Let me pick up on a couple of points.
It's hard enough finding a role in water for government. Once I have said I'm going to put the focus on demand, I've made my job of finding a federal role even worse, because of the nature of demand--it's enormously decentralized, it's inherently local, and so forth. It really does fall in the areas mainly of leadership.
We do very well in Canada with federal guidance, as opposed to federal mandating of things. A good example is the building code. The building code people, of course, want to focus on safety. As a few of you may remember, I was the first director of Canada's office of energy conservation back in the 1970s, and I argued with the building code people then about getting energy conservation into the code—not entirely successfully, but we've made some gains—and now I'm trying to get them to consider water conservation.
When you consider that a third of all the water used inside a house goes down the toilet, the quantity of water used to flush makes a huge difference. This is easily mandated in a building code. But whereas most other places have gone to mandatory dual-flow, six- and three-litre dual mechanism toilets, we have no such thing, even in the model code.
As a result, by the way, it means that manufacturers who can't sell in other markets are now dumping their wasteful toilets in Canada. I don't use “dumping” in the legal trade sense, but they're doing what any sensible person with excess capacity would do: they're going where there is still a market.
There are other areas where I think we could move. We have water quality guidelines. They can be adapted to be much more focused on conservation, in terms of linking outputs and inputs of water.
I think it would be entirely appropriate to do something.... For example, Ralph mentioned the annex to the Great Lakes thing, where some communities that straddle the border—they're half in and half out—can request extra water because they have a water shortage. There are a number of qualifications, but one of the most important is that they have to demonstrate they have a real need for that water. A real need is not that their lawns are going brown because it's a drought year. A lawn is not a need in the sense that justifies taking water out of the Great Lakes and dumping it some place else.

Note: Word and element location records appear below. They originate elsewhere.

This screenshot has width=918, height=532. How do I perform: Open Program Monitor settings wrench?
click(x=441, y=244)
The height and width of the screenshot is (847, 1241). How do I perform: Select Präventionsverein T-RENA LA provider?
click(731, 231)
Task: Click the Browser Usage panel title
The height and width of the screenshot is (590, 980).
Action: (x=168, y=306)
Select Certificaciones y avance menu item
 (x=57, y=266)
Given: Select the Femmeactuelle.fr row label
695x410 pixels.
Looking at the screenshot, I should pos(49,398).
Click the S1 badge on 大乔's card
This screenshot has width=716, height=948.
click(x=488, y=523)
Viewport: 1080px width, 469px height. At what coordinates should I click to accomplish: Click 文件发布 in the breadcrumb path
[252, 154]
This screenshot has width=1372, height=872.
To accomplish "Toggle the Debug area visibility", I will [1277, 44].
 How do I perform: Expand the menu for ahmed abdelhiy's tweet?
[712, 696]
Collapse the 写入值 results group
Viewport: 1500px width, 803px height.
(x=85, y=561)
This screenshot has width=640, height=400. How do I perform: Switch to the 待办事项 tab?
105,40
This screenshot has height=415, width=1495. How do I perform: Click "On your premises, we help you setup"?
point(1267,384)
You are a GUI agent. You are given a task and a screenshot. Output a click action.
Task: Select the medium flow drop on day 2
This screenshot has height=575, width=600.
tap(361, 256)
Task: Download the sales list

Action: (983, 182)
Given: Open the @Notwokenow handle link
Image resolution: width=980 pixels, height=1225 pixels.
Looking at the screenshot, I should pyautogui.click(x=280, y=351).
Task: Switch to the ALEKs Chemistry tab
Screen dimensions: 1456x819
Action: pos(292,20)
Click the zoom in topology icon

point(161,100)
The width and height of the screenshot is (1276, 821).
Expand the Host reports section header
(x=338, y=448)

I think in codes where there is a federal involvement, there can be a strong conservation requirement. Before you say, as Mr. McGuinty mentioned, that there's a deficit in water infrastructure, how big should the new infrastructure be? It makes a huge difference when in the summertime half of the water is used for gardens, lawns, washing sidewalks, washing cars. How much of that should be supplied by a major new infrastructure? How much should you be encouraging people to plant things that don't require regular watering?
There's a whole set of things. They fall into the area of leadership, and leading by both example—government buildings are an obvious place, for example—but also setting up model codes, model directives.